Rate Limiting In Production: A Token Bucket In 30 Lines Of Redis
The “sliding window” rate limiter every tutorial shows you breaks at scale. Token bucket is the algorithm real APIs use because it allows bursts without exceeding the average rate. Here is a 30-line Lua-on-Redis implementation, the failure modes to test for, and the headers you should be returning to clients.
A misconfigured client hammers your API with 600 requests per second. Your servers degrade, healthy traffic suffers, the on-call gets paged. The fix is rate limiting — but the version most tutorials teach (a sliding window in Redis with INCR+EXPIRE) has two failure modes at scale: it allows double the limit at the boundary between windows, and it does not let well-behaved clients use saved-up capacity for legitimate bursts.
The algorithm real APIs use is token bucket. It is the model used by Stripe, GitHub, AWS, and most CDN limiters. It handles bursts gracefully, has clean semantics, and fits in 30 lines of Lua running atomically on Redis. This post is that implementation, the headers you should return alongside it, and the three pitfalls.
How token bucket works
You have a bucket that holds up to capacity tokens. Tokens are added at a constant rate (refill_rate per second, up to capacity). Every request consumes a token. If the bucket is empty, the request is rejected (or queued). Done.
capacity = 10
refill_rate = 5/sec
Time: 0s 1s 2s 3s 4s 5s
Bucket: 10 10 10 3 8 8
Action: -- -- -- 7 reqs -- --
(drain)
The algorithm has three properties that matter:
- Bursts are allowed up to bucket capacity. A client that has been quiet can use saved-up tokens.
- Sustained rate is bounded by refill rate. Over the long run, no client exceeds
refill_raterequests per second. - No window boundary. Sliding/fixed-window limiters allow 2× limit across window boundaries; token bucket does not.

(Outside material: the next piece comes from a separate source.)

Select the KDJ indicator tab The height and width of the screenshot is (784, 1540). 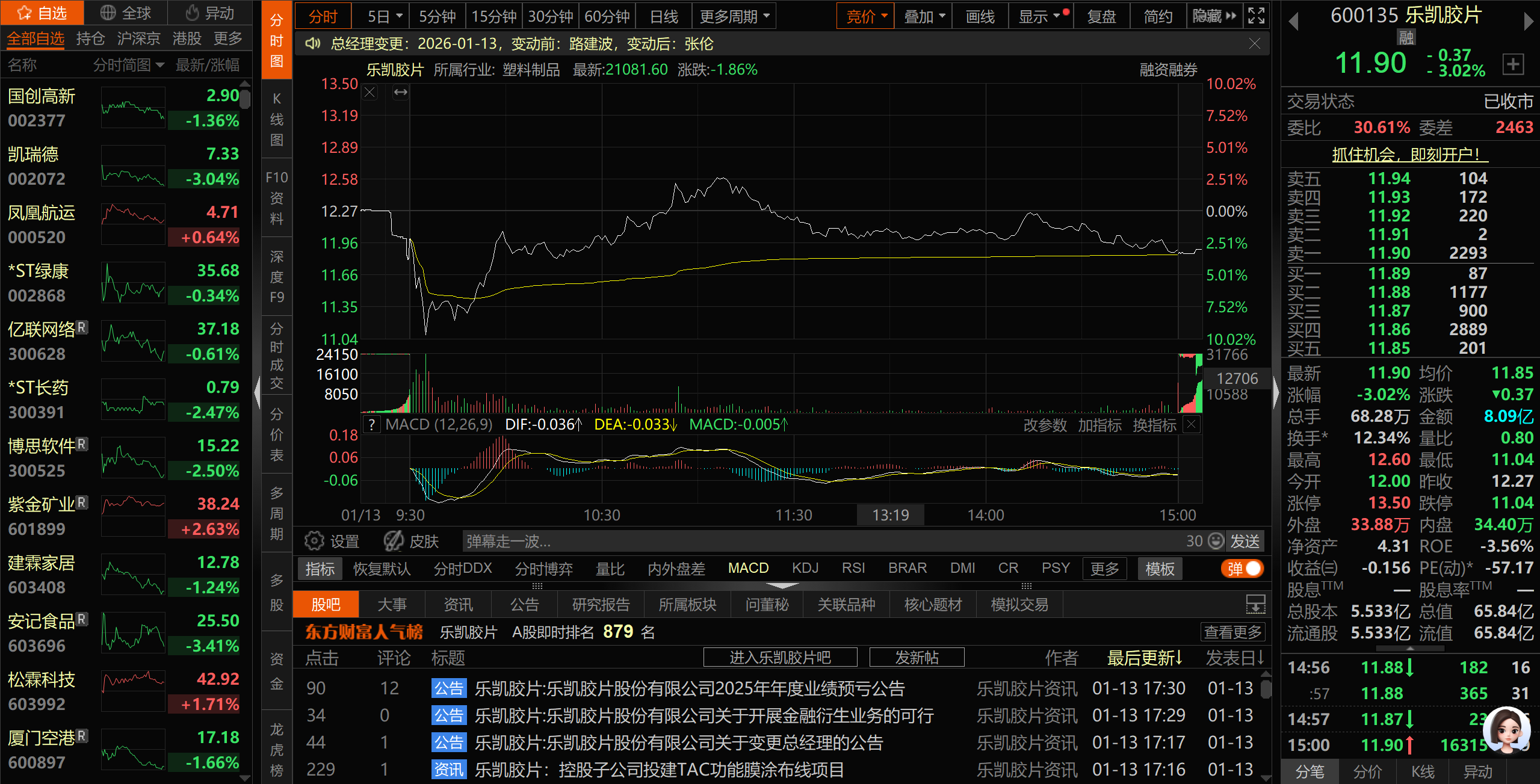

You pick capacity and refill_rate based on your tolerance for bursts vs your worst-case sustained rate. A common pattern: capacity = 10× refill_rate (allow ten seconds of burst).
Why Redis Lua
The naive implementation is two Redis ops: read token count, conditionally decrement, update timestamp. Run two of those interleaved from different processes and you get a race — both read 1 token, both decrement to 0, both let the request through, the bucket goes negative.
Redis Lua scripts run atomically on the server. The whole token-bucket update happens as one operation, no network round trips, no race. The performance is excellent: ~50µs per check, ~50,000 checks per second per Redis instance.
The 30-line Lua script
-- token_bucket.lua
-- KEYS[1] = bucket key (e.g., 'rate:user:42')
-- ARGV[1] = capacity (max tokens)
-- ARGV[2] = refill rate (tokens per second)
-- ARGV[3] = now (seconds, float)
-- ARGV[4] = cost (tokens to consume; usually 1)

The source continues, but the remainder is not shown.